Il cambio di destinazione d’uso da commercio all’ingrosso a quella di commercio al dettaglio, senza interventi costruttivi comporta maggiori oneri sociali delle opere di urbanizzazione e fa perciò insorgere il presupposto imponibile per la debenza del contributo concessorio comprensivo della quota relativa al costo di costruzione, con conseguente necessità, per l’utilizzatore del beneficio, di pagare la differenza tra gli oneri di urbanizzazione già corrisposti per la destinazione d’uso originaria e quelli, se più elevati, dovuti per la nuova destinazione impressa all’immobile.

Lo ha affermato il Consiglio di Stato con la sentenza n 5539 del 14 ottobre scorso., intervenendo a seguito di un appello presentato dai proprietari di un’attività commerciale a seguito di una comunicazione del Comune che  nel riscontrare un cambio di destinazione d’uso non autorizzato (passaggio da attività all’ingrosso ad attività al dettaglio) rideterminava gli oneri contributivi di urbanizzazione primaria e secondaria e per il costo di costruzione.

Secondo i giudici di Palazzo Spada l’appello è infondato e deve essere respinto.

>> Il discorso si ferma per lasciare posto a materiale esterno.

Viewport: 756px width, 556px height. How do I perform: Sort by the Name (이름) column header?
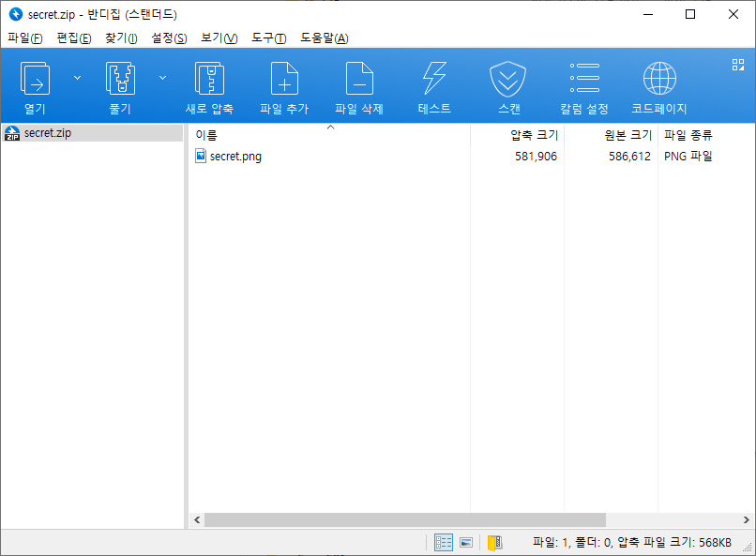pos(328,135)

“Occorre necessariamente prendere le mosse da un dato di fatto decisivo ai fini in esame – fanno notare i giudici –  e cioè che nella specie, come evidenziato dagli accertamenti svolti dal Comune, sostanzialmente non smentiti dall’appellante, si è verificato un cambio di destinazione d’uso non autorizzato, con l’avvenuta variazione, ancorché senza opere, dell’utilizzo di alcuni locali, da commercio all’ingrosso (originaria destinazione urbanistica dell’immobile) a commercio al minuto”.

“Ora, – aggiungono – vero è che il contributo relativo al costo di costruzione (art.6 della legge n.10 del 28 gennaio 1977, c.d. legge “Bucalossi” ) è riconducibile all’attività costruttiva ex se considerata; nondimeno, trattandosi di un prelievo paratributario, il corrispettivo in questione è comunque dovuto in presenza di una “trasformazione edilizia” che indipendentemente dall’esecuzione fisica di opere , si rivela produttiva di vantaggi economici connessi all’utilizzazione.

Questa situazione si verifica allorché venga in rilievo, come nella fattispecie, un mutamento d’uso rilevante, intendendo per tale ogni variazione anche di semplice uso che comporti un passaggio tra due categorie funzionalmente autonome dal punto di vista urbanistico e che determini comunque un aumento del c.d. carico urbanistico.

I giudici confermano che è esattamente quanto accaduto nel caso de quo, in cui la sopravvenuta destinazione d’uso di commercio al dettaglio, senza interventi costruttivi, diversa da quella originariamente impressa all’immobile (commercio all’ingrosso) comporta maggiori oneri sociali delle opere di urbanizzazione e fa perciò insorgere il presupposto imponibile per la debenza del contributo concessorio comprensivo della quota relativa al costo di costruzione, con conseguente necessità, per l’utilizzatore del beneficio, di pagare la differenza tra gli oneri di urbanizzazione già corrisposti per la destinazione d’uso originaria e quelli, se più elevati, dovuti per la nuova destinazione impressa all’immobile.